En su lectura de «La Gloria» de Hans Urs von Balthasar, Abel recuerda que Jesús no solo desciende a los infiernos, sino hasta el punto donde no queda fe ni esperanza, para redimir incluso eso. “La muerte, el vacío, el mal no tienen la última palabra”. Por eso, la Belleza y la Luz triunfan sobre la oscuridad, no porque todo vaya a salir bien, sino porque al final nos espera un amor que nos trasciende.

Abel se pregunta si Jesús fue feliz, o María, o José. A la medida del mundo, seguramente no.
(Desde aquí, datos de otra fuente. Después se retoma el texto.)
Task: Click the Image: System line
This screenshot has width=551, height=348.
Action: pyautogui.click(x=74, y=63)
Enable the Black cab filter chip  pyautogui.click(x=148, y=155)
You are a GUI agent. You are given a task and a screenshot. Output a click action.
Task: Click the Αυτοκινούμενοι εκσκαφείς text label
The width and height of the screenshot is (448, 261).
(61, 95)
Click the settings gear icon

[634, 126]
Pero en la medida del amor, sí fueron plenos. “La felicidad que hoy se nos vende —advierte— es una trampa: más opciones, más estímulos, más distracción. Pero más no siempre es mejor”. Recuerda los cines de pueblo donde se proyectaba una sola película a la semana y todos éramos felices. Hoy hay muchas salas de cine en una ciudad y miles de opciones para ver en las plataformas digitales, y a menudo nos vamos a la cama tratando de elegir sin decidirnos por alguna. “Buscar el propio agrado no termina nunca —dice—, mientras que entregarse a los demás sí nos puede colmar”.
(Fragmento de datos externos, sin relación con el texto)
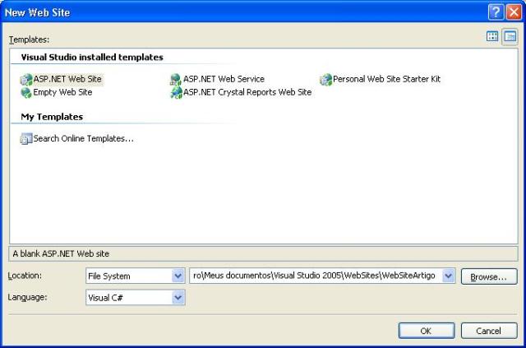Screen dimensions: 526x348
Task: Click the My Templates group heading
Action: click(x=52, y=117)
La cruz, escándalo para unos y necedad para otros, se convierte así en la respuesta definitiva al misterio del dolor humano. No promete una vida fácil, sino una vida fecunda: negarse a sí mismo no para anularse, sino para llenarse del Otro. “Dios destruye nuestros castillos —concluye Abel— para que descubramos que no estaba ahí la felicidad. Incluso nuestra religión puede volverse costumbre. Sin embargo, la gracia no se fuerza con méritos personales: sencillamente se acoge”.

Como el geógrafo de Vermeer, basta con levantar la mirada. En esa luz que se filtra por la ventana está todo: el deseo, la belleza, el amor. La Belleza indisponible de Dios sigue llamándonos, silenciosa, para que recordemos que fuimos hechos no para producir, sino para contemplar, amar y dejarnos transformar.

El autorSonia Losada

Periodista y poeta.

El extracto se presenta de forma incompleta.